Segment Open

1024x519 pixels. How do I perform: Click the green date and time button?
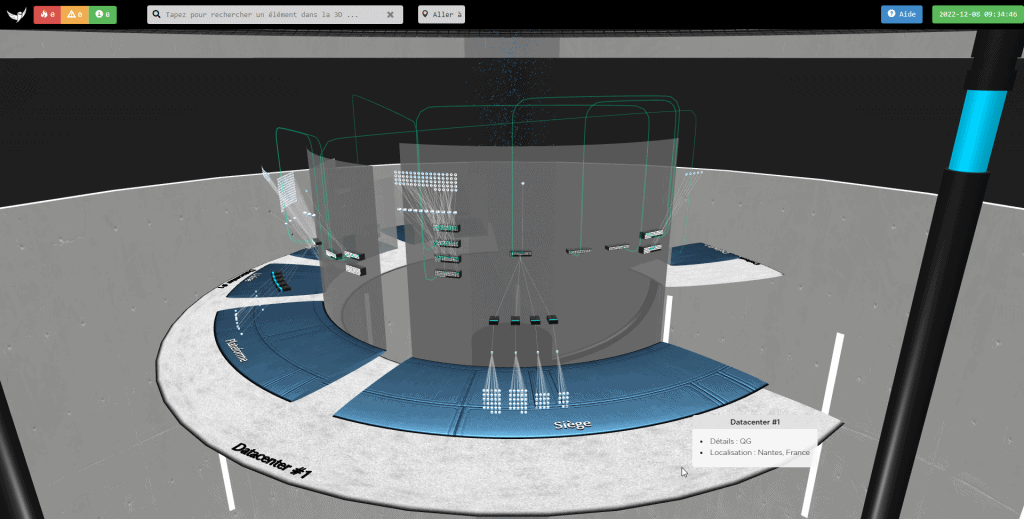point(973,14)
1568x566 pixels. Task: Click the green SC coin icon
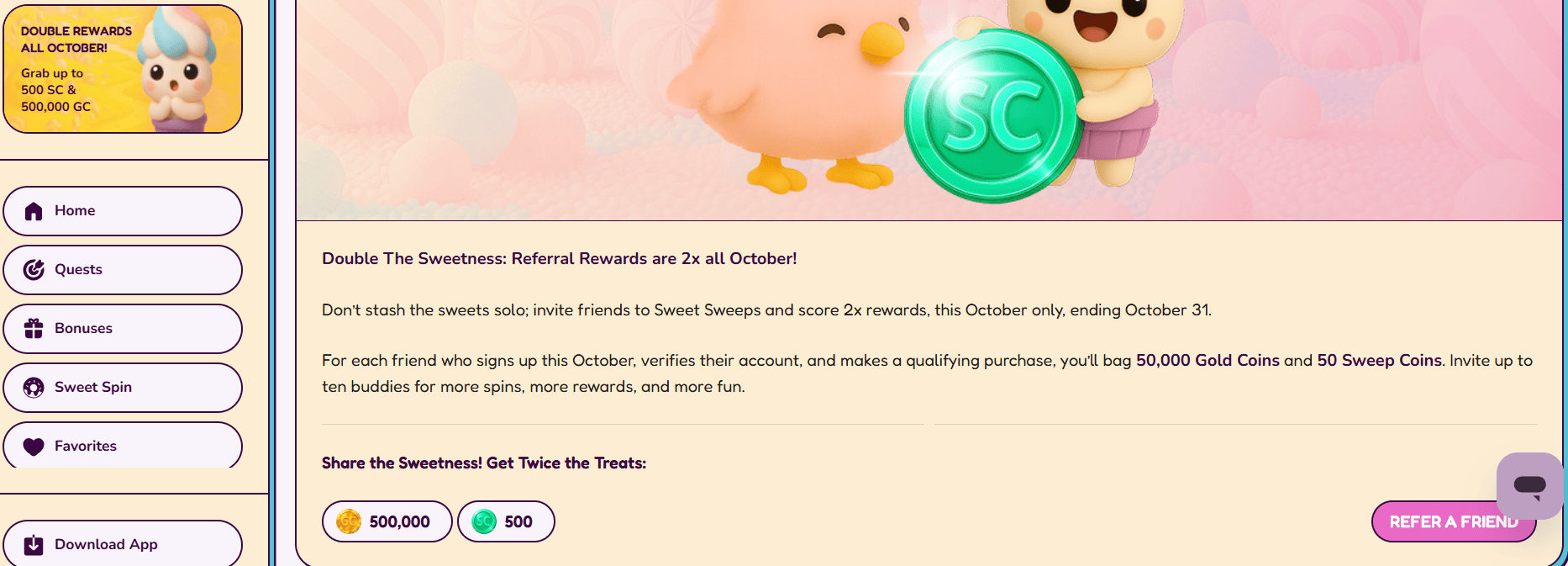[x=485, y=521]
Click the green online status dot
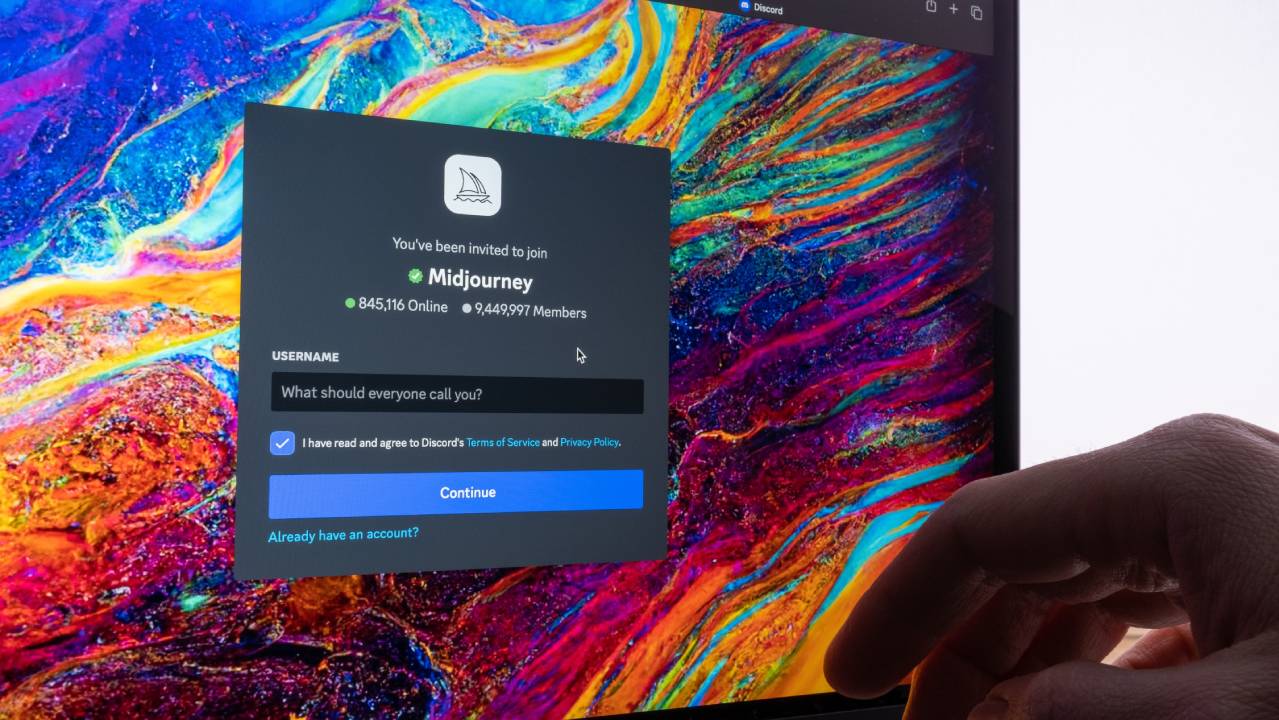This screenshot has width=1279, height=720. point(350,303)
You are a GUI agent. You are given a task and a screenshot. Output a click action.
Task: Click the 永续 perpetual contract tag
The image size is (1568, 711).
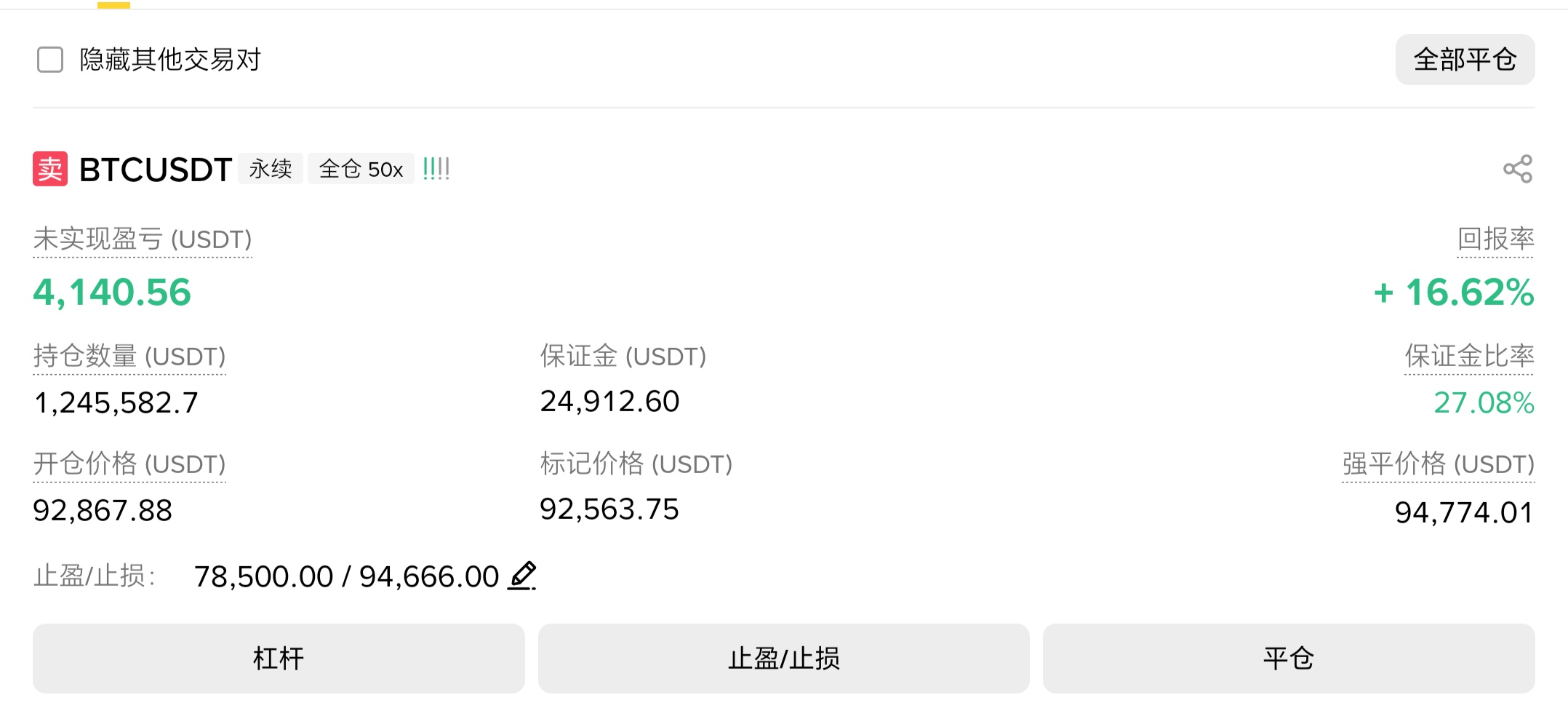pos(271,169)
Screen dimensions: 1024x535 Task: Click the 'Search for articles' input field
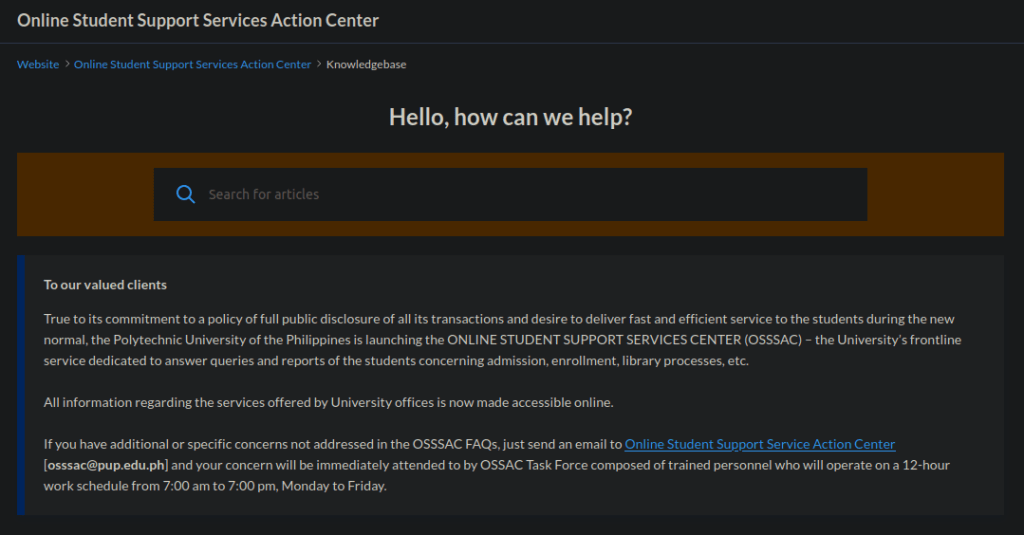pyautogui.click(x=530, y=194)
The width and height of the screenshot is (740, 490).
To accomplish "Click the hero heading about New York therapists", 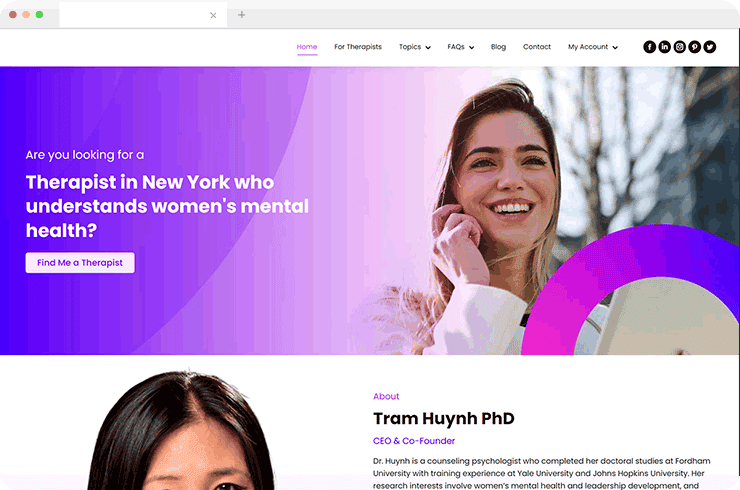I will 166,206.
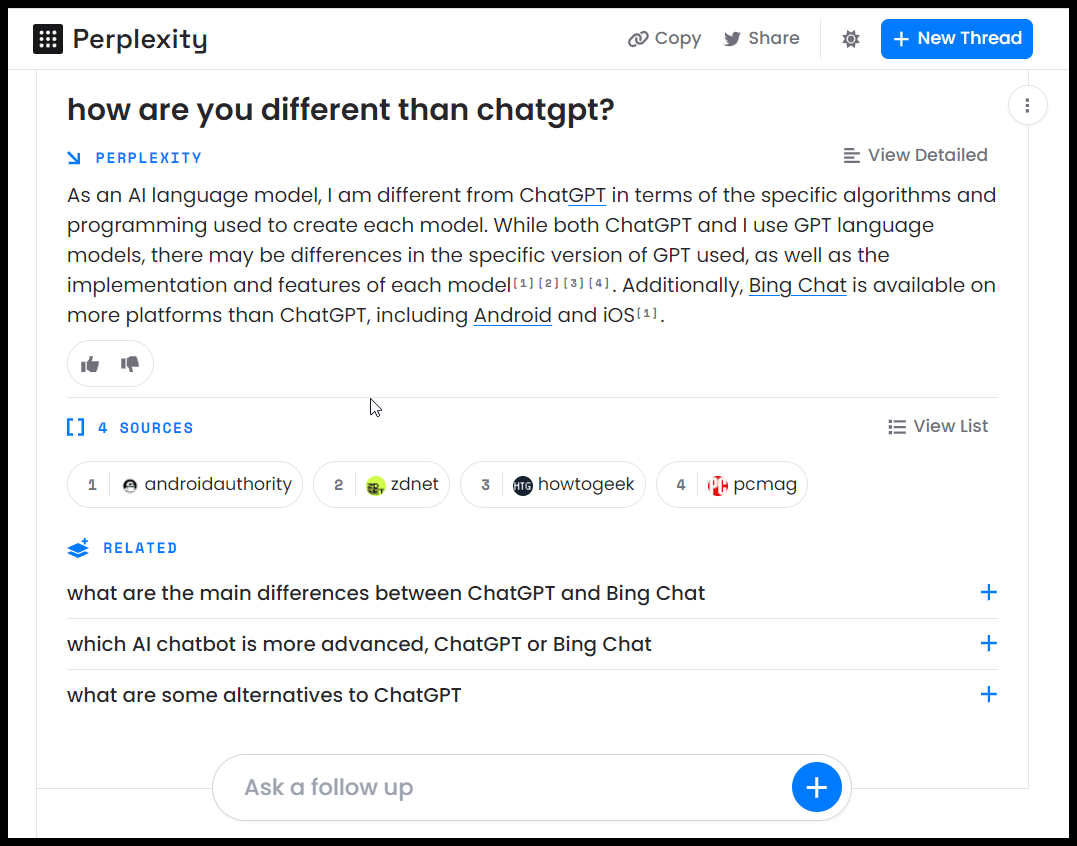This screenshot has height=846, width=1077.
Task: Switch sources to View List
Action: [938, 426]
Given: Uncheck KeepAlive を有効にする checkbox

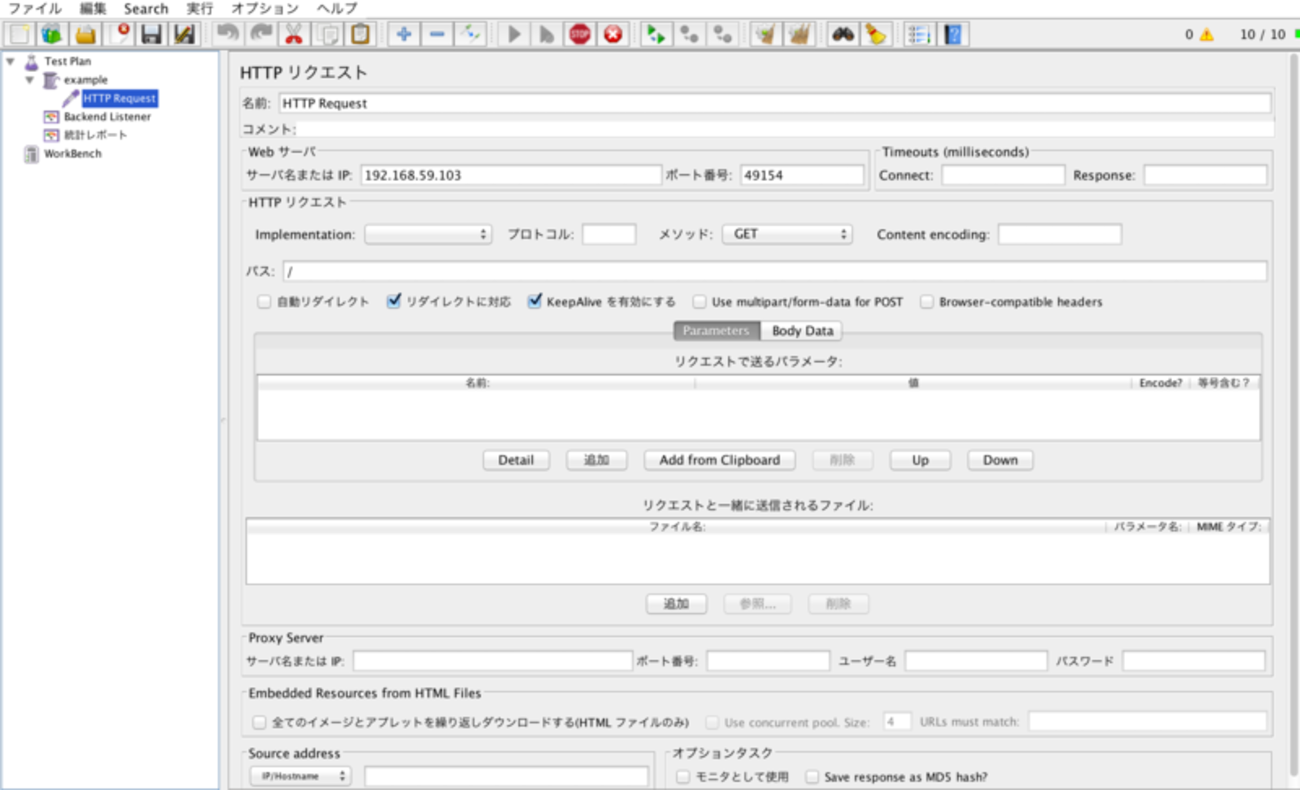Looking at the screenshot, I should 535,301.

Segment Closed

- _WHAT THE EXERCISE ASKS_: Leave the pictures out, and restate exactly the lines from the start of the records through the one that contains "Task: Click the 永续 perpetual contract tag".

- _YOUR RESPONSE_:
1024x519 pixels. How do I perform: Click the green date and time button?
point(973,14)
1568x566 pixels. Task: Click the green SC coin icon
[x=485, y=521]
Click the green online status dot
This screenshot has width=1279, height=720. point(350,303)
You are a GUI agent. You are given a task and a screenshot. Output a click action.
Task: Click the 永续 perpetual contract tag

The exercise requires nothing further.